Devido a sua condição de cidadão estrangeiro, Erik não conta com o Seguro Integral de Saúde (SIS). Em teoria, a permissão de permanência temporária permite que ele tenha acesso a direitos básicos, mas ele ainda não conseguiu concluir os procedimentos. Isso o inclui nos 91,5% de migrantes venezuelanos sem seguro de saúde . Para os venezuelanos com status irregular, o panorama é ainda menos alentador. Um estudo do Center for Global Development and Refugees International adverte que estão excluídos do sistema de saúde. Inclusive aqueles com situação regularizada podem ter problemas de acesso à atenção primária devido “ao medo de ameaças das autoridades e à falta de conhecimento entre os funcionários dos hospitais”, assinala o relatório.
“Gostaria de ter acesso ao SIS”, diz Erik, atento à segunda onda de contágios. Se antes acreditava que os jovens não corriam riscos com a COVID-19, agora já não está tão seguro. Embora a pandemia e os desafios laborais se imponham, sabe que o cenário poderia ser pior. “Pelo menos tenho trabalho”, comenta, se animando. E não exagera: segundo a Defensoria do Povo, 89% dos venezuelanos residentes perderam seu emprego como resultado direto da pandemia. A queda de 12% do crescimento econômico do Peru durante 2020 terminou sendo mais dura para as populações mais vulneráveis.

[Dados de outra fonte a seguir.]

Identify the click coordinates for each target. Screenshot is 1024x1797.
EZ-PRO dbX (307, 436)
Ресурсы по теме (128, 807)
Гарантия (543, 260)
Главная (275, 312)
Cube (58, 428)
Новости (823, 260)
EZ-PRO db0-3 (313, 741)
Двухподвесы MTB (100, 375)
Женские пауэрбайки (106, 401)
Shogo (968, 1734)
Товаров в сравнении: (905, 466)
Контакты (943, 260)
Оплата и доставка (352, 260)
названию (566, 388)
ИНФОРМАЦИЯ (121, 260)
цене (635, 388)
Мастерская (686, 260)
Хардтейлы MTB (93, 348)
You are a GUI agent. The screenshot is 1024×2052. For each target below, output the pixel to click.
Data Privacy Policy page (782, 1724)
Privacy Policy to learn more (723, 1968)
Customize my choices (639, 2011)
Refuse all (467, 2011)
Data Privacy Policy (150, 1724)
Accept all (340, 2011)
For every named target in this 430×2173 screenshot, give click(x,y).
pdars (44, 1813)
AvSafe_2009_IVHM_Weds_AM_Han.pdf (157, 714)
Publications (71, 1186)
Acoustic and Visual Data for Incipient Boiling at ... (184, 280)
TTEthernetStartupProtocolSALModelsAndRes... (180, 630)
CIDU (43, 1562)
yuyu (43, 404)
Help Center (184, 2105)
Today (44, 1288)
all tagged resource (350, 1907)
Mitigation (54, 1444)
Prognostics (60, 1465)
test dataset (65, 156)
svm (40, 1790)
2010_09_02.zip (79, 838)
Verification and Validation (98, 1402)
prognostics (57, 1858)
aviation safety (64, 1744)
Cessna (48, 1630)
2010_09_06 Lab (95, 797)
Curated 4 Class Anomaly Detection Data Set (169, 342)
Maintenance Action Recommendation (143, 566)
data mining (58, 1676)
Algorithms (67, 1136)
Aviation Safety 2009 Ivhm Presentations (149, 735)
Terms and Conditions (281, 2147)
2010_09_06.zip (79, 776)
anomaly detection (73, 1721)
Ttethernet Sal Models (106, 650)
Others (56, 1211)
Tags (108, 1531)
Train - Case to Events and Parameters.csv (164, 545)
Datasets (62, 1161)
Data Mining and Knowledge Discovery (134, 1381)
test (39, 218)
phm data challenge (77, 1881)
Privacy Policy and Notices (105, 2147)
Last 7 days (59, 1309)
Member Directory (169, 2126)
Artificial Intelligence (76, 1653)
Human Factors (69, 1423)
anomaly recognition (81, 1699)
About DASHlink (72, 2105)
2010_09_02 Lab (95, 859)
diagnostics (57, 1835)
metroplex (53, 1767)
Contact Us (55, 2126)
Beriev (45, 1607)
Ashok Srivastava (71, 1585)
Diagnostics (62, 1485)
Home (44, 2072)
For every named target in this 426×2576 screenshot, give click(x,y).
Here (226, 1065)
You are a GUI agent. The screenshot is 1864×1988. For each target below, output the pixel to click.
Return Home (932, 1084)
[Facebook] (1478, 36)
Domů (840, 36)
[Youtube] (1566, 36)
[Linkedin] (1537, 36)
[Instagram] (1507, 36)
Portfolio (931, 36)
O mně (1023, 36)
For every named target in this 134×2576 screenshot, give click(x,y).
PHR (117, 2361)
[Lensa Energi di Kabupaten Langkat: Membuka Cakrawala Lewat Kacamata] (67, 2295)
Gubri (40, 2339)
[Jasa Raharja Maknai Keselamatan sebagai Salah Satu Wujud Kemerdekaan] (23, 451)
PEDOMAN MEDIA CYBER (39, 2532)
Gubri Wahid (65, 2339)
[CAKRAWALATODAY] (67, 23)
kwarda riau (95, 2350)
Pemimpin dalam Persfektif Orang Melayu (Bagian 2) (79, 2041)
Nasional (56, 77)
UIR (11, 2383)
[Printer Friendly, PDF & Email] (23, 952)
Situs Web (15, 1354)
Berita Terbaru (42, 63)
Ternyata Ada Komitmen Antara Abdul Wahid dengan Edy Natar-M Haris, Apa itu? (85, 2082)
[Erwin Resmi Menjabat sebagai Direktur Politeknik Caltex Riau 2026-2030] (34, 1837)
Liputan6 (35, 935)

“Se a pandemia não te afeta pelo lado da saúde, te afeta no econômico e na parte psicológica”, declara Erik. A bordo de sua moto, prefere se concentrar no pedido seguinte. Não quer pensar na economia nem na informalidade. Contorna uma avenida, dobra uma rua e estaciona para entregar uma pizza ainda quente. Apesar de tudo, sente-se afortunado. Tem trabalho, sua família unida e sobreviveu ao coronavírus. Talvez algum dia possa realizar seu sonho de voltar a Tucaní.